+++ SUPPLIED INFORMATION

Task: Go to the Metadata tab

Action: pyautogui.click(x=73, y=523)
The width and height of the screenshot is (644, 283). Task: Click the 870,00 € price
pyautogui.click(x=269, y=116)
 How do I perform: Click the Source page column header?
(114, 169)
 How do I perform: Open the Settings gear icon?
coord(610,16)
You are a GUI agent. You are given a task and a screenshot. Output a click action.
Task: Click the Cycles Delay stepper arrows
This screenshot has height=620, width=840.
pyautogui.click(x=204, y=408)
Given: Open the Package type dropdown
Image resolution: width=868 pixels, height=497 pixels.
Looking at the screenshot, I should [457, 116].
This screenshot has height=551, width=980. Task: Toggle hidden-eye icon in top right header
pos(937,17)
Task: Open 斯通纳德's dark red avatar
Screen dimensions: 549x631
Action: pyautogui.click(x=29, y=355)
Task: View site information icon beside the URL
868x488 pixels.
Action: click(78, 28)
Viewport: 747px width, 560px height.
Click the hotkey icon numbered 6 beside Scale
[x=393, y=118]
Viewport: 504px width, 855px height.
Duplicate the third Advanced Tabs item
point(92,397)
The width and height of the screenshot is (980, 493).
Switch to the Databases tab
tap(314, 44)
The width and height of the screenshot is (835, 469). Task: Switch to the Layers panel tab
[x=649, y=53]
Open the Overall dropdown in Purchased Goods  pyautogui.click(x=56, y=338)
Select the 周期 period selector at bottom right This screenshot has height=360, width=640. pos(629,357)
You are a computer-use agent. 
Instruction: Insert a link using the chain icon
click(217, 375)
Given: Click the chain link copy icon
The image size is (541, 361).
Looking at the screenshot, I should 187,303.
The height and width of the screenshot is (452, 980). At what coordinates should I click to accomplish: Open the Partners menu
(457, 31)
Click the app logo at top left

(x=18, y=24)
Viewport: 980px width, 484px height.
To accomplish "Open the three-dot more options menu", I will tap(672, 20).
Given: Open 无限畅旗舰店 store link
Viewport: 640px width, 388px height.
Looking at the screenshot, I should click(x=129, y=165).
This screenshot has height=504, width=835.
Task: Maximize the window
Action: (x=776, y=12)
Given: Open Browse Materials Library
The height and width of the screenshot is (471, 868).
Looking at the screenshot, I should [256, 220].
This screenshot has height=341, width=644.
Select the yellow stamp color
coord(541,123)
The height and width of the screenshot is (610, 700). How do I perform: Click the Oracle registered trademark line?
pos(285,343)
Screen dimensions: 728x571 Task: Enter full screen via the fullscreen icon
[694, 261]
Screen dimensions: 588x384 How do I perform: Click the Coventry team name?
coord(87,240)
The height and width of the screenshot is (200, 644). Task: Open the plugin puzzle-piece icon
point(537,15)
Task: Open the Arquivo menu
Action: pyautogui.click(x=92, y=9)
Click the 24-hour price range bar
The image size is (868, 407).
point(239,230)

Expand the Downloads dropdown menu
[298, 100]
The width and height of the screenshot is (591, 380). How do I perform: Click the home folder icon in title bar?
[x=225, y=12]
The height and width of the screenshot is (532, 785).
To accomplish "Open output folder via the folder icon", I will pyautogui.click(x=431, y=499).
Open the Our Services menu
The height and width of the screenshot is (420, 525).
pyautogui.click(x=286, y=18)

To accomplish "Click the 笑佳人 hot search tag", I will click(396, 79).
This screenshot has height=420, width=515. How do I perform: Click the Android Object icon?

++++++

Print out every record again, exactly and in full.

**EXPECTED OUTPUT**
Task: Go to the Metadata tab

Action: pyautogui.click(x=73, y=523)
The width and height of the screenshot is (644, 283). Task: Click the 870,00 € price
pyautogui.click(x=269, y=116)
 How do I perform: Click the Source page column header?
(114, 169)
 How do I perform: Open the Settings gear icon?
coord(610,16)
You are a GUI agent. You are given a task and a screenshot. Output a click action.
Task: Click the Cycles Delay stepper arrows
This screenshot has height=620, width=840.
pyautogui.click(x=204, y=408)
Given: Open the Package type dropdown
Image resolution: width=868 pixels, height=497 pixels.
Looking at the screenshot, I should [457, 116].
This screenshot has height=551, width=980. Task: Toggle hidden-eye icon in top right header
pos(937,17)
Task: Open 斯通纳德's dark red avatar
Screen dimensions: 549x631
Action: pyautogui.click(x=29, y=355)
Task: View site information icon beside the URL
868x488 pixels.
Action: click(78, 28)
Viewport: 747px width, 560px height.
Click the hotkey icon numbered 6 beside Scale
[x=393, y=118]
Viewport: 504px width, 855px height.
Duplicate the third Advanced Tabs item
point(92,397)
The width and height of the screenshot is (980, 493).
Switch to the Databases tab
tap(314, 44)
The width and height of the screenshot is (835, 469). Task: Switch to the Layers panel tab
[x=649, y=53]
Open the Overall dropdown in Purchased Goods  pyautogui.click(x=56, y=338)
Select the 周期 period selector at bottom right This screenshot has height=360, width=640. pos(629,357)
You are a computer-use agent. 
Instruction: Insert a link using the chain icon
click(217, 375)
Given: Click the chain link copy icon
The image size is (541, 361).
Looking at the screenshot, I should 187,303.
The height and width of the screenshot is (452, 980). At what coordinates should I click to accomplish: Open the Partners menu
(457, 31)
Click the app logo at top left

(x=18, y=24)
Viewport: 980px width, 484px height.
To accomplish "Open the three-dot more options menu", I will tap(672, 20).
Given: Open 无限畅旗舰店 store link
Viewport: 640px width, 388px height.
Looking at the screenshot, I should click(x=129, y=165).
This screenshot has height=504, width=835.
Task: Maximize the window
Action: (x=776, y=12)
Given: Open Browse Materials Library
The height and width of the screenshot is (471, 868).
Looking at the screenshot, I should [256, 220].
This screenshot has height=341, width=644.
Select the yellow stamp color
coord(541,123)
The height and width of the screenshot is (610, 700). How do I perform: Click the Oracle registered trademark line?
pos(285,343)
Screen dimensions: 728x571 Task: Enter full screen via the fullscreen icon
[694, 261]
Screen dimensions: 588x384 How do I perform: Click the Coventry team name?
coord(87,240)
The height and width of the screenshot is (200, 644). Task: Open the plugin puzzle-piece icon
point(537,15)
Task: Open the Arquivo menu
Action: pyautogui.click(x=92, y=9)
Click the 24-hour price range bar
The image size is (868, 407).
point(239,230)

Expand the Downloads dropdown menu
[298, 100]
The width and height of the screenshot is (591, 380). How do I perform: Click the home folder icon in title bar?
[x=225, y=12]
The height and width of the screenshot is (532, 785).
To accomplish "Open output folder via the folder icon", I will pyautogui.click(x=431, y=499).
Open the Our Services menu
The height and width of the screenshot is (420, 525).
pyautogui.click(x=286, y=18)

To accomplish "Click the 笑佳人 hot search tag", I will click(396, 79).
This screenshot has height=420, width=515. How do I perform: Click the Android Object icon?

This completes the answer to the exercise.